### Problem to work on
Check each line of the records below and collect those holding "agent".
____
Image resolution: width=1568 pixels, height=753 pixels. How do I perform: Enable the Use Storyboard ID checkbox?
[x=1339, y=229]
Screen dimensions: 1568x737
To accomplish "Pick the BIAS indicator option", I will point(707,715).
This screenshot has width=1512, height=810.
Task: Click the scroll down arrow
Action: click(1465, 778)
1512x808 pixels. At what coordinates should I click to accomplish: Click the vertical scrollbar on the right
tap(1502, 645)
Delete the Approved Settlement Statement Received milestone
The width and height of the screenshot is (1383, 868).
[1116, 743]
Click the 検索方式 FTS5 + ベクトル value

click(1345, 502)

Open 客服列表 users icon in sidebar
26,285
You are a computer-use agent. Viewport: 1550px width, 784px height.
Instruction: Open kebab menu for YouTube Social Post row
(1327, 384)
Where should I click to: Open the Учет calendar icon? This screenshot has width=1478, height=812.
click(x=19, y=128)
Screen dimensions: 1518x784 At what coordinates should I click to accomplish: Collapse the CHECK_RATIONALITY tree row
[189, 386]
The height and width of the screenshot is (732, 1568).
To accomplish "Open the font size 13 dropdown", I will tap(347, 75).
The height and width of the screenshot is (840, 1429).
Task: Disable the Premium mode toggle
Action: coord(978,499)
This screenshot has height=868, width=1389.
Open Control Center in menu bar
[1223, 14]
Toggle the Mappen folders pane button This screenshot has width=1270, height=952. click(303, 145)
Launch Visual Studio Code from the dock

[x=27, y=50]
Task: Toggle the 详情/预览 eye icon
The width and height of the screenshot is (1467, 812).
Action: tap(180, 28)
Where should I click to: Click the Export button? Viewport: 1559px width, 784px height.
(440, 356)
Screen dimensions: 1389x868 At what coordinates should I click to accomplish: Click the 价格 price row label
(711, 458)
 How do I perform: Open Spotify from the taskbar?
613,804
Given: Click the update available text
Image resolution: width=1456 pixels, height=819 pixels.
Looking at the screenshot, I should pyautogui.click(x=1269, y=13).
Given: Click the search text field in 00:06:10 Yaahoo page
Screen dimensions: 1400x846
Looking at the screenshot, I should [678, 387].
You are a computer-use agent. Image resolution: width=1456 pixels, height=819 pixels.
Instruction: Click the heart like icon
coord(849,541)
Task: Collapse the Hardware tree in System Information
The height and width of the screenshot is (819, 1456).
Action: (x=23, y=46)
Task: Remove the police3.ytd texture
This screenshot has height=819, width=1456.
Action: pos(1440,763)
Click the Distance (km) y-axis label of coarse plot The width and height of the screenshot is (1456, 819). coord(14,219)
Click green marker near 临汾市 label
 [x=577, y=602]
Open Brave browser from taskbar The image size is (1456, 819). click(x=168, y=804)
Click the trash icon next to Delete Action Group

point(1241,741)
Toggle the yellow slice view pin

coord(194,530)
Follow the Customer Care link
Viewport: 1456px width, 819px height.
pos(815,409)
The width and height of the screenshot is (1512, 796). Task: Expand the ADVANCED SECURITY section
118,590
____
### Response
You are a computer-use agent. Viewport: 1550px width, 784px height.
You are a computer-use agent. Image resolution: width=1456 pixels, height=819 pixels.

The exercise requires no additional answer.